Even mild ankle sprains or rolling of the ankle can have a big effect on the entire lower extremity. The talus (a bone that sits between the tibia and fibula forming the ankle joint), along with other bones, allows the foot to turn inwards or outwards and flex. These are important motions required for walking and running, especially over uneven surfaces.

The most common form of ankle sprain is an inversion sprain. This means that the foot tends to turn in. This affects the joints of the ankle – causing a bone the talus to roll outwards and sideways (it ends up sitting forwards on the calcaneus preventing proper drainage of the foot). Whilst the fibula (bone on the outside of the lower leg) moves slightly backwards at the knee changing the pull through the lower calf and hamstring muscles.

This may lead to altered motion of the hip joint and one may also end up with lower back pain as the pelvis rotates to balance out the change in motion/biomechanics Drainage of the ankle may also be compromised leading to longer recovery time.

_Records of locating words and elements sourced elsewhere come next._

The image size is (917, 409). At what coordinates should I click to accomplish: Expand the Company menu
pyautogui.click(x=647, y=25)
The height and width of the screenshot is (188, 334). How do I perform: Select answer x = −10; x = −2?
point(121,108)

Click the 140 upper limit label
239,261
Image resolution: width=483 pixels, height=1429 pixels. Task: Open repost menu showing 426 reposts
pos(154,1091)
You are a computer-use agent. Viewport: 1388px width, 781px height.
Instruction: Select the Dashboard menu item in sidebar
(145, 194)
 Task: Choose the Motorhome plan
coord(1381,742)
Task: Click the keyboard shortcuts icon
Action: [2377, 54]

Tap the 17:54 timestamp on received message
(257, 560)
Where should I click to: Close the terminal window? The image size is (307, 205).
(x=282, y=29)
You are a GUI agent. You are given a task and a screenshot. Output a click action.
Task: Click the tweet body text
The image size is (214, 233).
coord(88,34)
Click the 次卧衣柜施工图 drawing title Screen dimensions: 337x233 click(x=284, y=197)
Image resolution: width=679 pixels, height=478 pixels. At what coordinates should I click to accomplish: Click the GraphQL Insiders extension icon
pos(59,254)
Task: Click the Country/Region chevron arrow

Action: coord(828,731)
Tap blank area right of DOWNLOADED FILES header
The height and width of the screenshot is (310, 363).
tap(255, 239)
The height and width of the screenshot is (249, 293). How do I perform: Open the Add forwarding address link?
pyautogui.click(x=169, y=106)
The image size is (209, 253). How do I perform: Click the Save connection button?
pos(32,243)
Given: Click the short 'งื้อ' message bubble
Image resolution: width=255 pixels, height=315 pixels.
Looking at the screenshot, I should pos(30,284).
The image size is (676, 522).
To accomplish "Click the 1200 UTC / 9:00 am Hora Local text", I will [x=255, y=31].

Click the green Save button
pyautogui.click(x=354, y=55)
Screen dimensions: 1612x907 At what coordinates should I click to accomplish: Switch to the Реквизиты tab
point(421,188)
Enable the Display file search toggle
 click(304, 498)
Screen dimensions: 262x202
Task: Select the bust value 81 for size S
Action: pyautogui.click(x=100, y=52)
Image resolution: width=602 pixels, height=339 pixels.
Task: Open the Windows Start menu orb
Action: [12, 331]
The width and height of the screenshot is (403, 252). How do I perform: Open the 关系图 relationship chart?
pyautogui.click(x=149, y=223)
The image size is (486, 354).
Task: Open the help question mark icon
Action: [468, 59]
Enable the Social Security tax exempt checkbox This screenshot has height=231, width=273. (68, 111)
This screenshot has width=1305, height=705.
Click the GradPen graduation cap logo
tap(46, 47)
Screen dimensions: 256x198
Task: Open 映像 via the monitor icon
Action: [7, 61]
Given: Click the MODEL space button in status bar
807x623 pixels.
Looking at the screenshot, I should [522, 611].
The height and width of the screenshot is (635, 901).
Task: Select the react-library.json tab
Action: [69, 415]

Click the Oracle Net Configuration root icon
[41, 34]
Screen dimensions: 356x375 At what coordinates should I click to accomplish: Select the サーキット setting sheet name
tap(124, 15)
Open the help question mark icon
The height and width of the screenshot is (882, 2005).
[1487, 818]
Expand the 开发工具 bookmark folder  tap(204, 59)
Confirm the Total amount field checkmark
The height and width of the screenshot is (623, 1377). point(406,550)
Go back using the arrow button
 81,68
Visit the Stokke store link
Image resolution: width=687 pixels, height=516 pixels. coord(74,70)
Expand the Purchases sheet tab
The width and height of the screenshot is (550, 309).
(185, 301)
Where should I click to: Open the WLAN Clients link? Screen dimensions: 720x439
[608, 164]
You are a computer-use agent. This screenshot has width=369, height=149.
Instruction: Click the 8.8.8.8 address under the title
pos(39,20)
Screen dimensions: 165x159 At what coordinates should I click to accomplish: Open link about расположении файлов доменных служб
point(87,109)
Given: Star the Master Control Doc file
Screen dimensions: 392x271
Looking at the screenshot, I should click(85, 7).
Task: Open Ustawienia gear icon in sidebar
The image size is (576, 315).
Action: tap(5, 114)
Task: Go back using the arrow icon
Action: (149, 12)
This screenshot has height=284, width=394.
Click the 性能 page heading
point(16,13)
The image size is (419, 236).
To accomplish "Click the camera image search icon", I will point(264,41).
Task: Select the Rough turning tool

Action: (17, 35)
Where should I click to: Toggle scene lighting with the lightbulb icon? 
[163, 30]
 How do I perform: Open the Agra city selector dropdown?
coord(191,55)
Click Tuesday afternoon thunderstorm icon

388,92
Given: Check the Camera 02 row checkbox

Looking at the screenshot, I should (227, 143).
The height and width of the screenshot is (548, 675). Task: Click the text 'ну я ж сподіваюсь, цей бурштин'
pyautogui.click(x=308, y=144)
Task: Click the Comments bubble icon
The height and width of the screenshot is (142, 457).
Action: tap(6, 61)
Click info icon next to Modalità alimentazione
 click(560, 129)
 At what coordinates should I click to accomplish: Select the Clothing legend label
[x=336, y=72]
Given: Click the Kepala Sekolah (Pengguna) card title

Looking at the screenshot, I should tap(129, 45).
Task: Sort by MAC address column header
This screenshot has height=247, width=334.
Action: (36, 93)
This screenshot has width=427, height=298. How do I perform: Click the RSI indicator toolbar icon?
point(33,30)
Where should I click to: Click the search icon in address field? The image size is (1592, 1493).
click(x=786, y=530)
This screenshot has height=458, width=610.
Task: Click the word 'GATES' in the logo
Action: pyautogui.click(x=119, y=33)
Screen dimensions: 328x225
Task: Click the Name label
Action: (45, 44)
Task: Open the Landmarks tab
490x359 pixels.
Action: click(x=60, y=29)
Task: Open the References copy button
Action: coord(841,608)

It is therefore important to get the talus (and ankle joint) treated whenever we roll an ankle. This is particularly vital in runners where prolonged joint restriction can lead to overuse and stress injuries – remember you carry your entire body weight through one leg at a time (as the foot lands on the ground) so you want the ankle to move as well as possible allowing forces to be distributed correctly throughout all the joints involved in that motion.